**RECORDS PROVIDED**
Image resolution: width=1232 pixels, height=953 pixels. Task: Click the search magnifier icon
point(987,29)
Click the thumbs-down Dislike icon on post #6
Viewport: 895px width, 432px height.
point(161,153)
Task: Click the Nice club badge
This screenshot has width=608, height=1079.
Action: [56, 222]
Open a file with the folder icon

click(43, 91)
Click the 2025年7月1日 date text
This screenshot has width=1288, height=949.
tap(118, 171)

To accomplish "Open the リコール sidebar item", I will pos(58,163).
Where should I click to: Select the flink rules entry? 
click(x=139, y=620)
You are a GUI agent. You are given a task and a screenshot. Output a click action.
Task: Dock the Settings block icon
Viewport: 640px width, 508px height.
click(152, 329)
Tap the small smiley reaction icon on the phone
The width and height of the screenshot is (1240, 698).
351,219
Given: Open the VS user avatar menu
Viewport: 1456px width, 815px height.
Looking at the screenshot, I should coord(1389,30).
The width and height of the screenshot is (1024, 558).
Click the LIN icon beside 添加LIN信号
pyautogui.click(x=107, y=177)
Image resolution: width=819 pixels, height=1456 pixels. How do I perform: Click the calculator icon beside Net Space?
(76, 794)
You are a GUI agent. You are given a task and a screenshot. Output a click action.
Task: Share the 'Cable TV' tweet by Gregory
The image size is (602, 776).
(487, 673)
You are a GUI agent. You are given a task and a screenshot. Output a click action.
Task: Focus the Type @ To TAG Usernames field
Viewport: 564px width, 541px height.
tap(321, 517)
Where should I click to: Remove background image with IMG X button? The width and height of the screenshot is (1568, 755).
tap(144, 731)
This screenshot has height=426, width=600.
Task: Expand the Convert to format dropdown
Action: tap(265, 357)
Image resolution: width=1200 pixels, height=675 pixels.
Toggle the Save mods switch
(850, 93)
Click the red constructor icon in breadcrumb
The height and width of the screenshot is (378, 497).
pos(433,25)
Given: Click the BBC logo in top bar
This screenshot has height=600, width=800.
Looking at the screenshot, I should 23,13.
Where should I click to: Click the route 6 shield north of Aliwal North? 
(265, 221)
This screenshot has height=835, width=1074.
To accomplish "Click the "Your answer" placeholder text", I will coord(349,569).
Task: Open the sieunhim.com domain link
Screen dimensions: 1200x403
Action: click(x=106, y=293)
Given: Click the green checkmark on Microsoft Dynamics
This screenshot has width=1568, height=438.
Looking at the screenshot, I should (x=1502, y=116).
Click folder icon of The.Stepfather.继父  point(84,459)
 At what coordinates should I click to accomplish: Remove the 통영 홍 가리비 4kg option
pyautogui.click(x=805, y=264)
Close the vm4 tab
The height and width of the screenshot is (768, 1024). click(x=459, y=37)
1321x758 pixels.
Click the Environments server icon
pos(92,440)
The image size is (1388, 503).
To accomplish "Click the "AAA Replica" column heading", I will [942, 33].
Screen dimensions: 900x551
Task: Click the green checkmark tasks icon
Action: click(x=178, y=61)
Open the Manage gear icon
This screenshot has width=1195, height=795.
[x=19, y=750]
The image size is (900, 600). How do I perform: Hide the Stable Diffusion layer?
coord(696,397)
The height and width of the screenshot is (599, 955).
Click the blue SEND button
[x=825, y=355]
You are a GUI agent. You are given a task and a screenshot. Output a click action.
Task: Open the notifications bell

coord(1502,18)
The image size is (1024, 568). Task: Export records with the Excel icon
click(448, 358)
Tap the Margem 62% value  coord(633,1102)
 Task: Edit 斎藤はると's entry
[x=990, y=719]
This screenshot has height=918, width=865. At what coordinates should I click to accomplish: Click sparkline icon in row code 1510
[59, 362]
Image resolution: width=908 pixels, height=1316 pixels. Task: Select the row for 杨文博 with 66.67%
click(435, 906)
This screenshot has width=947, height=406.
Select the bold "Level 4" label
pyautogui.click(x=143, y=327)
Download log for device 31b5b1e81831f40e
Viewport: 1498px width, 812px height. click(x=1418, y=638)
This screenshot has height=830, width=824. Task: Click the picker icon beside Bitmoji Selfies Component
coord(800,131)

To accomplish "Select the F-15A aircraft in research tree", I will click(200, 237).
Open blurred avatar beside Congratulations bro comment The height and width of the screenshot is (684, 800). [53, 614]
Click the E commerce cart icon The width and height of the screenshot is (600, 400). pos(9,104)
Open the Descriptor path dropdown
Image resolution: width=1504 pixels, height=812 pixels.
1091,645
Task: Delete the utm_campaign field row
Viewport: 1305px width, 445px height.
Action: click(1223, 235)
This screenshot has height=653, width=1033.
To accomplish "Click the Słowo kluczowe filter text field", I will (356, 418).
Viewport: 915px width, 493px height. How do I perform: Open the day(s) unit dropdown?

**EXERCISE PROMPT**
Print out, without change, each line from the line holding "Click the E commerce" to the final line of the material.

**REPLY TO THE EXERCISE**
Click the E commerce cart icon The width and height of the screenshot is (600, 400). pos(9,104)
Open the Descriptor path dropdown
Image resolution: width=1504 pixels, height=812 pixels.
1091,645
Task: Delete the utm_campaign field row
Viewport: 1305px width, 445px height.
Action: click(1223, 235)
This screenshot has height=653, width=1033.
To accomplish "Click the Słowo kluczowe filter text field", I will (356, 418).
Viewport: 915px width, 493px height. How do I perform: Open the day(s) unit dropdown?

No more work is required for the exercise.